> [Aim of the exercise] Beginning at the line with "This screenshot has height=739, width=851.", please repeat each line exactly through the end of the records below, including that first line and the last, but no pictures.

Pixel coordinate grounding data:
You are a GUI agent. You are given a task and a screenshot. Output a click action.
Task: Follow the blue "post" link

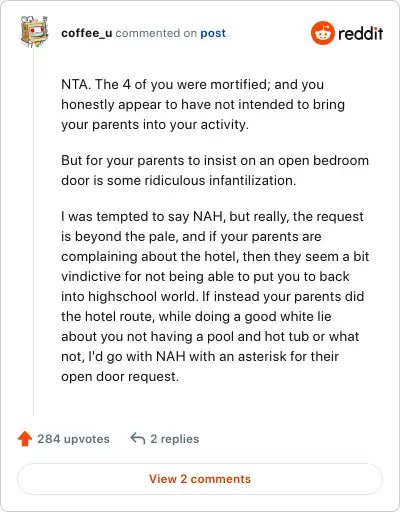pyautogui.click(x=213, y=33)
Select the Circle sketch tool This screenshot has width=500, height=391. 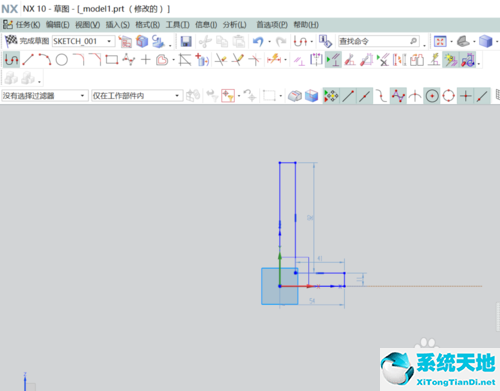[62, 60]
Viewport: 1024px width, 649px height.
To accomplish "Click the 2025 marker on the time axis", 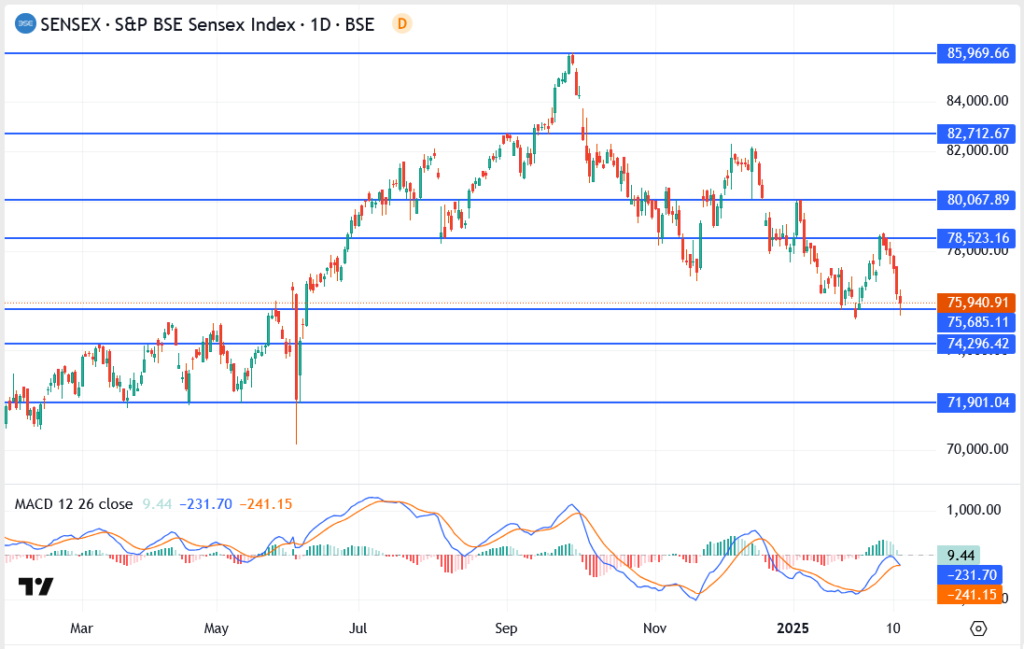I will pos(794,628).
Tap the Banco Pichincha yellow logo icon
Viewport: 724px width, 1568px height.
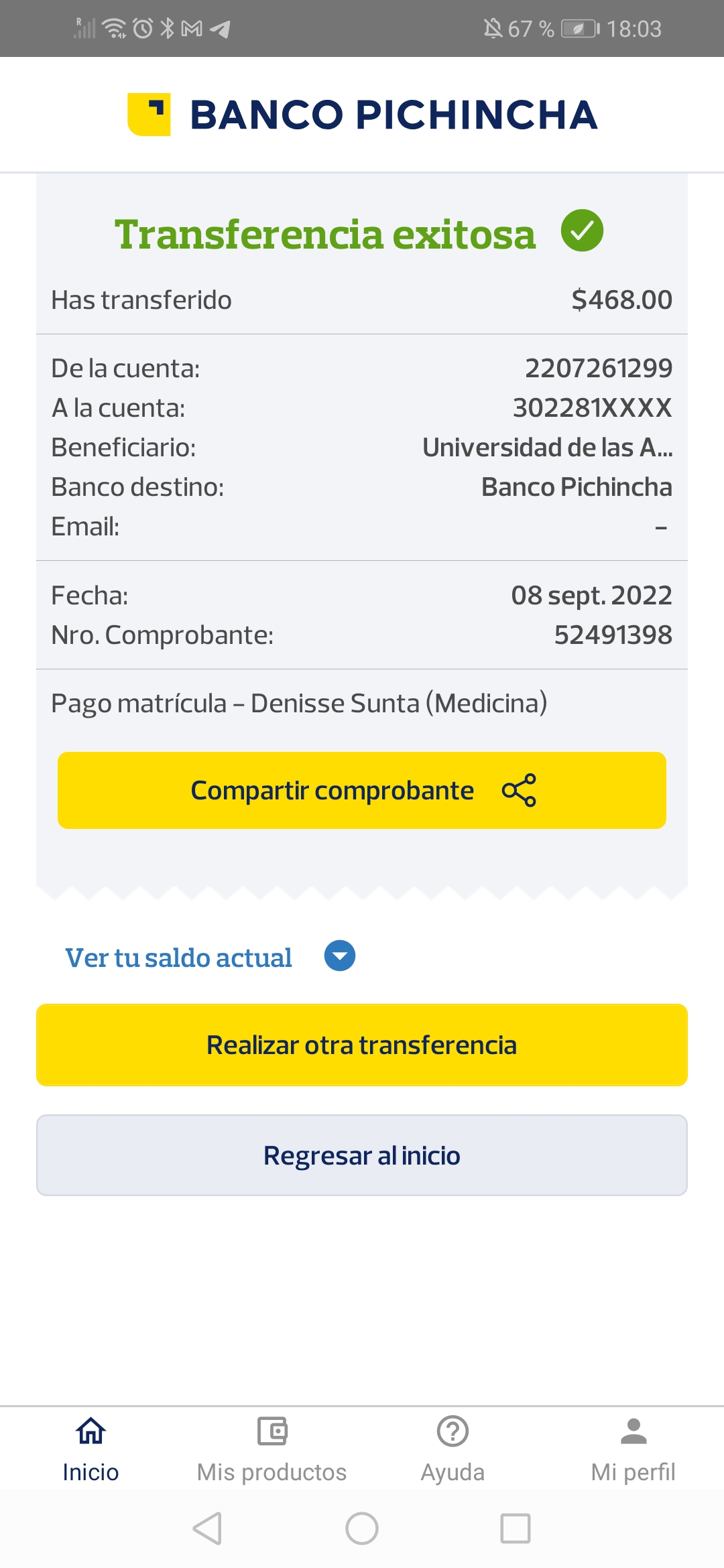[149, 115]
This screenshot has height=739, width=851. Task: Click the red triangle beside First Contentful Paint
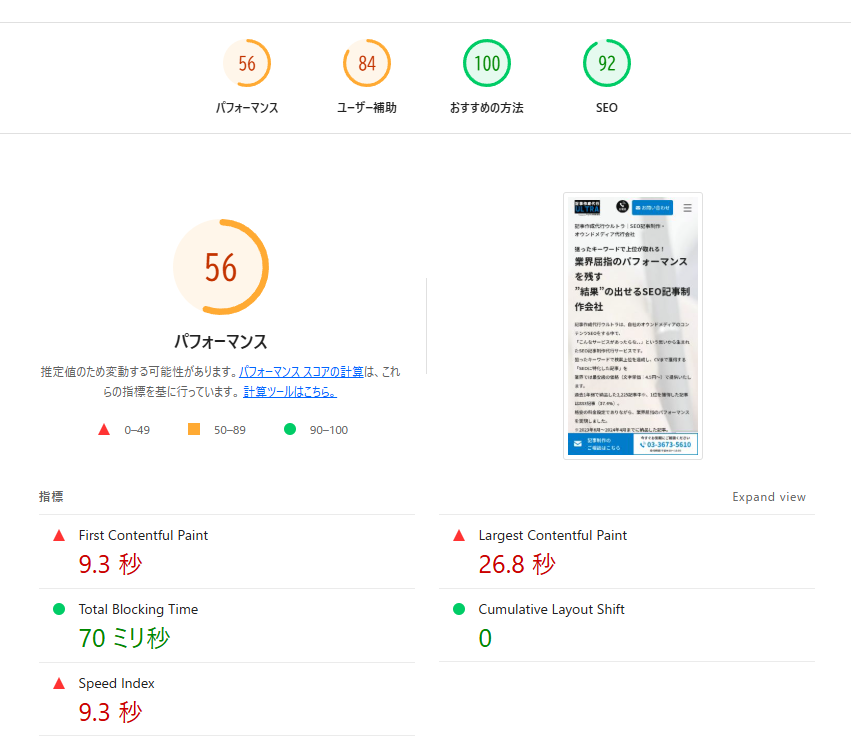pos(59,536)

> [Solution to this exercise]
This screenshot has height=739, width=851. Task: Click the red triangle beside First Contentful Paint
pos(59,536)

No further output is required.